In April 2020, anti-5G protestors in the Netherlands sabotaged and set fire to several 5G towers and sprayed an anti-5G slogan at the scene of an attack. The Dutch government said it reported “various incidents” around broadcasting masts and considered opposition to the 5G rollout as a possible cause, according to a statement on its website. It also warned that attacks targeting 5G network equipment "can have consequences for the coverage of the telecommunications network and reachability of emergency services."
Global protest of "Invisible" people on 16 June 2022. Yellow chairs were set up in public spaces around the world to portray electrohypersensitive people that could not be present. The International EHS Day was initiated by the French EHS organization Coeurs d’EHS back in 2018.

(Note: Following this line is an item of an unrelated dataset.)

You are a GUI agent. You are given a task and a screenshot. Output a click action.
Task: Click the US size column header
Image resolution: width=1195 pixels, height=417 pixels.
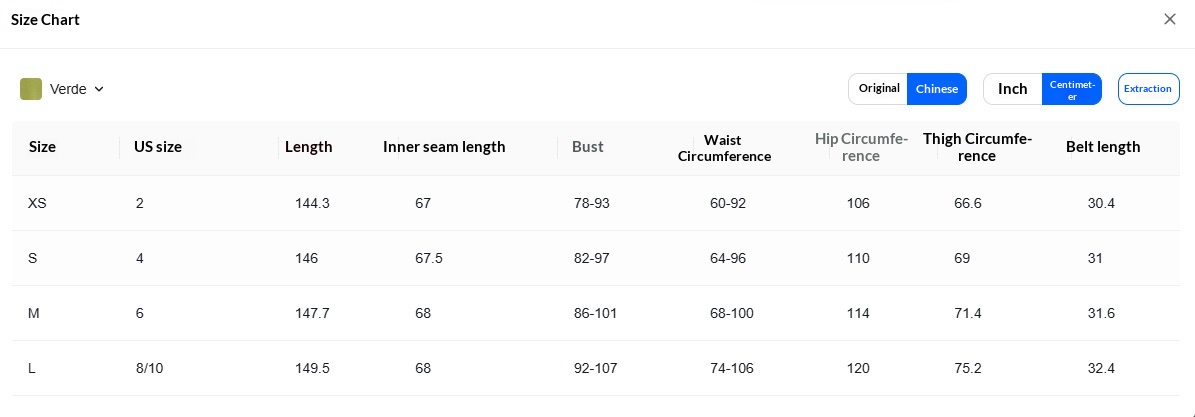click(x=158, y=147)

Efforts to counter misinformation
Many organisations, including the World Health Organization, have created mythbusters and educational material to counter misinformation related to 5G, especially about its effect on health. The Australian Parliament, in its inquiry into 5G technology, has noted that community confidence in 5G has been shaken by extensive misinformation, and government agencies as well as industries have stepped up to provide trustworthy information to the public.

In April 2020, Twitter updated its policy on 'unverified claims that incite harmful activity' which could, among other things, could lead to the damage of 5G infrastructure. In June 2020, Twitter started placing fact checking labels on tweets about 5G and COVID-19. Facebook has removed several posts with false claims of associations between 5G and COVID-19.

A 2020 study recommends that denunciation of the 5G and COVID-19 theory from a world leader would have helped in mitigating the spread of misinformation. The study also recommends that the fight against misinformation should ideally happen in the platform where the misinformation is being shared. Appeals from cultural figures with large following on social media can also help reduce misinformation. The general public can stop the spread of misinformation by reporting harmful content as well as by not sharing or engaging with them.